Sent from my DROIDX using Tapatalk


----------



## gasongasoff (Feb 20, 2012)

Here's another data point:

Got the airplane-noise-of-death (ANOD) today, sounded like some broad bandwidth noise that got progressively louder over few seconds, louder in the driver's side.

Input: high-level from OEM Bose amp out (LH+LL+RH+RL+sub)
Config: 3-way active fronts + sub
Position: driver-only (and never programmed passenger), probably the 20th calibration I've done
Timing: just after I finished a calibration with the headset
Mic: plugged in
Door gong: none

Troubleshooting: So I cut remote-in to the MS-8 to turn it off. Then turned it back on using remote-in with the downstream amps off. Hit RESET on MS-8, restarted system config menu and went through de-EQ, then powered up amps - and the ANOD was still there!! So I turned off the system again using remote in. This time, I disconnected +12V power to the MS-8. Then powered it back on, and the ANOD was gone. It's been working fine since then.

Interestingly, yesterday, the MS-8 wasn't sending a remote-out voltage yesterday, even though the unit itself was powered up (this problem has been described too). I had to also hard-disconnect +12V to get the unit to function normally (supply remote-out voltage when the unit itself is turned on with remote-in). I don't know if this is related or not.

Luckily, I had protection caps on my tweeters. These are Focal TBe's, I would have been pretty pissed if the MS-8 had blown them.

I hope they can get this fixed. As other have mentioned, if this were to happen while driving, it could potential cause an accident because it's fricking loud and startling.


----------



## BuickGN (May 29, 2009)

duro78 said:


> Sorry I should specify every factor. It was good all-day with the mic in doing a 3way and only the driver position. This last time did everything the same mic plugged in and it happened right after calibration, voltage was at 12.01. Killed ignition and luckily saved my tweet but last time I stopped it before the noise set in and it still killed the tweet. I really don't think the mic plays a role in it.
> 
> Sent from my DROIDX using Tapatalk


It really sounds like yours does this regularly. I had no idea it was so often. 

How often do you do a factory reset between tunes?

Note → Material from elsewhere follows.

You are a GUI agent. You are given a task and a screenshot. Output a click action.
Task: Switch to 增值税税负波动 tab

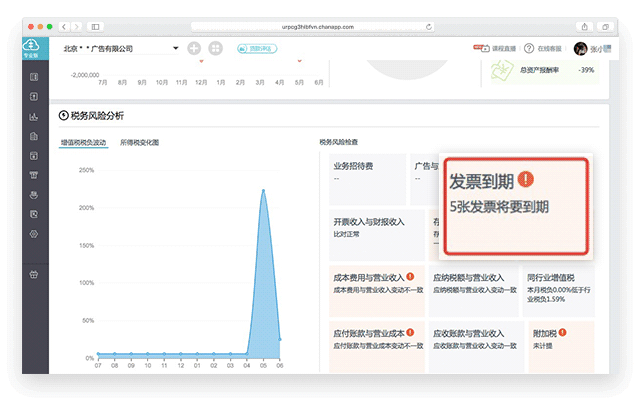(x=83, y=143)
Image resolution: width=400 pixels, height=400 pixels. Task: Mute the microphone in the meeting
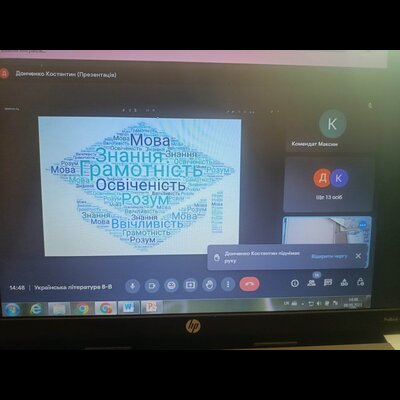[x=132, y=285]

I do it every few tunes or if I drastically change a parameter such as moving the mid highpass from 200hz to 1,600hz or going between 2 way and 3way. Since yours happens so often, can you try doing a reset to factory default each time you calibrate to see if it stops the problem? I know it's a PITA to do that each time but mine has been trouble free since it's one incident and that's one of only two things I've changed.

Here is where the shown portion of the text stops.